The psychology is no different from your weekly grocery store circular or Black Friday sales: people will be more interested in buying something if they feel that they are getting a good deal and that the deal may not last. That fear of missing out (FOMO) may be enough to transform a prospective customer into a paying customer and ultimately into a repeat customer.
Just as with Sponsored Ads, promotional code campaigns must be assessed for their overall value to your bottom line. Thankfully, SellerCloud is able to integrate the data from your promotional code transactions directly into profit reports as well as individual order records. This makes it easy to surface metrics like the total discount cost per SKU and orders per promotion.

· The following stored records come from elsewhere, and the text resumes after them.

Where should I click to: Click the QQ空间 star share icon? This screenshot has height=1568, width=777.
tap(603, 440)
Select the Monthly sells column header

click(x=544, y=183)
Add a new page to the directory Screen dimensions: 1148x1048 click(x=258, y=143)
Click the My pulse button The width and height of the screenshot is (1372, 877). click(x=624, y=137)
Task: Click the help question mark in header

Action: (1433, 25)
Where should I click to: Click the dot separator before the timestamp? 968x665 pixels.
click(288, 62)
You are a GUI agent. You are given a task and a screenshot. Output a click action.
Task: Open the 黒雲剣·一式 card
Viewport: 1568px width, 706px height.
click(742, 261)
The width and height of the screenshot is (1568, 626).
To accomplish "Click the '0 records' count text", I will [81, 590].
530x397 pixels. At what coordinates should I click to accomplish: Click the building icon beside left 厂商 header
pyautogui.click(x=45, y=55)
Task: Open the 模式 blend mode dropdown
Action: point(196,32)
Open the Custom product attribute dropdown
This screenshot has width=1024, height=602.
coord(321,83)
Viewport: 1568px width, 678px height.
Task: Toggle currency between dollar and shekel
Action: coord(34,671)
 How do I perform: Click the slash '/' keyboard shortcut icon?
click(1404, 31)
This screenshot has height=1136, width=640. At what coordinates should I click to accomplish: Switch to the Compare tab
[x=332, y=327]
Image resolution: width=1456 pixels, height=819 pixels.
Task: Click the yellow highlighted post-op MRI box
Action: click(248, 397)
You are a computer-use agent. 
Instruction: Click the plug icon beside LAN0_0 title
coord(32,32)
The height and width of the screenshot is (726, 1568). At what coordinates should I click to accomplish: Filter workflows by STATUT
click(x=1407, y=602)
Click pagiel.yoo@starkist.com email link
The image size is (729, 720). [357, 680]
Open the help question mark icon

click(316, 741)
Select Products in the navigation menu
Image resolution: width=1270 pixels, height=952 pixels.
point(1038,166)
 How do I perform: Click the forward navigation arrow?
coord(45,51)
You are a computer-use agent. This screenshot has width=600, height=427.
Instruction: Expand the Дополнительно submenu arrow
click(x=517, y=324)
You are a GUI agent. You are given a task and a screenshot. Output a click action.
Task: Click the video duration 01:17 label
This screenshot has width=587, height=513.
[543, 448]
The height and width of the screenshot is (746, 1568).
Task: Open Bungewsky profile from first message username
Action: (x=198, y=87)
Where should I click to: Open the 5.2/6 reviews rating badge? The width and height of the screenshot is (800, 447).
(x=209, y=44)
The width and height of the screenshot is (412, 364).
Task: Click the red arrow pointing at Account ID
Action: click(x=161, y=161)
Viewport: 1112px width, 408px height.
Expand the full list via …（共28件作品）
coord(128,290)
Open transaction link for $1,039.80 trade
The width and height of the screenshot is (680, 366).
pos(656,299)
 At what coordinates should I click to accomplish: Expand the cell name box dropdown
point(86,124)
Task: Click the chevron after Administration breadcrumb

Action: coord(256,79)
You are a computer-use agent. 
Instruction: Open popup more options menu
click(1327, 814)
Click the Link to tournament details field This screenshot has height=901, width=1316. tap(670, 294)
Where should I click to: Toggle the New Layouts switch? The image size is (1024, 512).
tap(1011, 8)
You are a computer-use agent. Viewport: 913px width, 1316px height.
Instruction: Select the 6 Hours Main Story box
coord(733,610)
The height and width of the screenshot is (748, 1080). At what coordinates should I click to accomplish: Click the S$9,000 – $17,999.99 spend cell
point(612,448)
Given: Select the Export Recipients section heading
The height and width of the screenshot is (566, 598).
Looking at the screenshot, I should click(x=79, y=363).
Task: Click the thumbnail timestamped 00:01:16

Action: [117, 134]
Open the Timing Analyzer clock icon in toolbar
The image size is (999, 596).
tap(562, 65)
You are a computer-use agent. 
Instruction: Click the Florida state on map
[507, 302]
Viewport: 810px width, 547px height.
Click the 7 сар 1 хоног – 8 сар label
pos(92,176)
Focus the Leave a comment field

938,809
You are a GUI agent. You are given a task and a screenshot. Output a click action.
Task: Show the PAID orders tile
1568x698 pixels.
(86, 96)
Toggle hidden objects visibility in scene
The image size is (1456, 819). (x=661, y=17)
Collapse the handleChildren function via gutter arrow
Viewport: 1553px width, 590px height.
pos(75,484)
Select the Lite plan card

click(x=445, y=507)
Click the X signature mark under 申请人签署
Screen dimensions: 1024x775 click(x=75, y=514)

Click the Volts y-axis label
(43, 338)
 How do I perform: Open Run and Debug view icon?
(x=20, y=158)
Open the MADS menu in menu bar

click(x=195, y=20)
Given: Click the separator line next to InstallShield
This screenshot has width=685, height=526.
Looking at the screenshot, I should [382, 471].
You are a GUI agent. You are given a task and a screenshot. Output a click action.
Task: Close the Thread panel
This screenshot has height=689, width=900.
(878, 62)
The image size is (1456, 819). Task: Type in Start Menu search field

This data can then be used to weigh the overall effectiveness of your coupon-based marketing efforts in similar ways to how you would evaluate a Sponsored Ad campaign.
No matter which Amazon Advertising opportunities you opt to take, be prepared for competition. Amazon has made both its seller platform and advertising tools very user-friendly. This low barrier to entry means everything about your product marketing – from the item listings to your market research – needs to stand up to the pressure of other sellers jockeying for your customers. Your best bet is to be both strategic and targeted in how you use Amazon Advertising as a tool to convert sales.